> [Description of the task]: Return the listing in full. Keep each line exactly as it is.

> [Record set]:
——————
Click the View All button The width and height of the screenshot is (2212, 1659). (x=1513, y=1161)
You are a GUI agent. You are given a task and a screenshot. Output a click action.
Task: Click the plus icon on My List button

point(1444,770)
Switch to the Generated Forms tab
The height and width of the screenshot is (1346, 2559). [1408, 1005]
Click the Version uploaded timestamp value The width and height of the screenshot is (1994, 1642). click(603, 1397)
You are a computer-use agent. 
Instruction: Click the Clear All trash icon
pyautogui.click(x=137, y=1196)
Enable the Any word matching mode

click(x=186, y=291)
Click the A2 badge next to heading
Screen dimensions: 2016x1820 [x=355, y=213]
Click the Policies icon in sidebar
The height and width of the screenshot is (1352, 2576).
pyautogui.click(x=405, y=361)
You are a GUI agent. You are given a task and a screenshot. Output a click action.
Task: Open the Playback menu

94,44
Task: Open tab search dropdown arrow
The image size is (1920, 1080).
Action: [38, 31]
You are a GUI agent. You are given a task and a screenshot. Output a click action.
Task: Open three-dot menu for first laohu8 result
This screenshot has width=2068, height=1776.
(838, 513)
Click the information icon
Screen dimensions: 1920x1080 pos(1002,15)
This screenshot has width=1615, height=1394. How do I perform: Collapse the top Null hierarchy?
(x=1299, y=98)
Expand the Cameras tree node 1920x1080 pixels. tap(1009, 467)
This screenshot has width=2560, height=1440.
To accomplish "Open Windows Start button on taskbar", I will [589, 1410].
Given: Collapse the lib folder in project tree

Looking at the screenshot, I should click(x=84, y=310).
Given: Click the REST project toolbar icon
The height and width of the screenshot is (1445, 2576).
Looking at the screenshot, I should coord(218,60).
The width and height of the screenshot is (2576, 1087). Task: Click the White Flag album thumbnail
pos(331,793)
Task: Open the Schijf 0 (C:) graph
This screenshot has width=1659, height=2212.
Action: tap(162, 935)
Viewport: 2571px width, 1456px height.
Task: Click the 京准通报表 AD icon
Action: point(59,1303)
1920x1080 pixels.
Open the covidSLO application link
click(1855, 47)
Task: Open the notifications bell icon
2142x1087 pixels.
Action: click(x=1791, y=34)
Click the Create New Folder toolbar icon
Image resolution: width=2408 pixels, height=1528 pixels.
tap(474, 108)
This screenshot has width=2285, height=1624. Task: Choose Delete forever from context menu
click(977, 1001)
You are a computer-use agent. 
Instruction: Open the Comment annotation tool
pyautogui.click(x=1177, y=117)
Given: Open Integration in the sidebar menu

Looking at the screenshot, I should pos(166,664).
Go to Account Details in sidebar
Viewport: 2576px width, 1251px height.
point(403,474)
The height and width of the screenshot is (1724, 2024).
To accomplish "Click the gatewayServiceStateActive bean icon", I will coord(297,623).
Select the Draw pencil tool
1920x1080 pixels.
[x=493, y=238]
——————
> [Response box]:
Click the View All button The width and height of the screenshot is (2212, 1659). (x=1513, y=1161)
You are a GUI agent. You are given a task and a screenshot. Output a click action.
Task: Click the plus icon on My List button

point(1444,770)
Switch to the Generated Forms tab
The height and width of the screenshot is (1346, 2559). [1408, 1005]
Click the Version uploaded timestamp value The width and height of the screenshot is (1994, 1642). click(603, 1397)
You are a computer-use agent. 
Instruction: Click the Clear All trash icon
pyautogui.click(x=137, y=1196)
Enable the Any word matching mode

click(x=186, y=291)
Click the A2 badge next to heading
Screen dimensions: 2016x1820 [x=355, y=213]
Click the Policies icon in sidebar
The height and width of the screenshot is (1352, 2576).
pyautogui.click(x=405, y=361)
You are a GUI agent. You are given a task and a screenshot. Output a click action.
Task: Open the Playback menu

94,44
Task: Open tab search dropdown arrow
The image size is (1920, 1080).
Action: [38, 31]
You are a GUI agent. You are given a task and a screenshot. Output a click action.
Task: Open three-dot menu for first laohu8 result
This screenshot has width=2068, height=1776.
(838, 513)
Click the information icon
Screen dimensions: 1920x1080 pos(1002,15)
This screenshot has width=1615, height=1394. How do I perform: Collapse the top Null hierarchy?
(x=1299, y=98)
Expand the Cameras tree node 1920x1080 pixels. tap(1009, 467)
This screenshot has width=2560, height=1440.
To accomplish "Open Windows Start button on taskbar", I will [589, 1410].
Given: Collapse the lib folder in project tree

Looking at the screenshot, I should click(x=84, y=310).
Given: Click the REST project toolbar icon
The height and width of the screenshot is (1445, 2576).
Looking at the screenshot, I should coord(218,60).
The width and height of the screenshot is (2576, 1087). Task: Click the White Flag album thumbnail
pos(331,793)
Task: Open the Schijf 0 (C:) graph
This screenshot has width=1659, height=2212.
Action: tap(162, 935)
Viewport: 2571px width, 1456px height.
Task: Click the 京准通报表 AD icon
Action: point(59,1303)
1920x1080 pixels.
Open the covidSLO application link
click(1855, 47)
Task: Open the notifications bell icon
2142x1087 pixels.
Action: click(x=1791, y=34)
Click the Create New Folder toolbar icon
Image resolution: width=2408 pixels, height=1528 pixels.
tap(474, 108)
This screenshot has width=2285, height=1624. Task: Choose Delete forever from context menu
click(977, 1001)
You are a computer-use agent. 
Instruction: Open the Comment annotation tool
pyautogui.click(x=1177, y=117)
Given: Open Integration in the sidebar menu

Looking at the screenshot, I should pos(166,664).
Go to Account Details in sidebar
Viewport: 2576px width, 1251px height.
point(403,474)
The height and width of the screenshot is (1724, 2024).
To accomplish "Click the gatewayServiceStateActive bean icon", I will coord(297,623).
Select the Draw pencil tool
1920x1080 pixels.
[x=493, y=238]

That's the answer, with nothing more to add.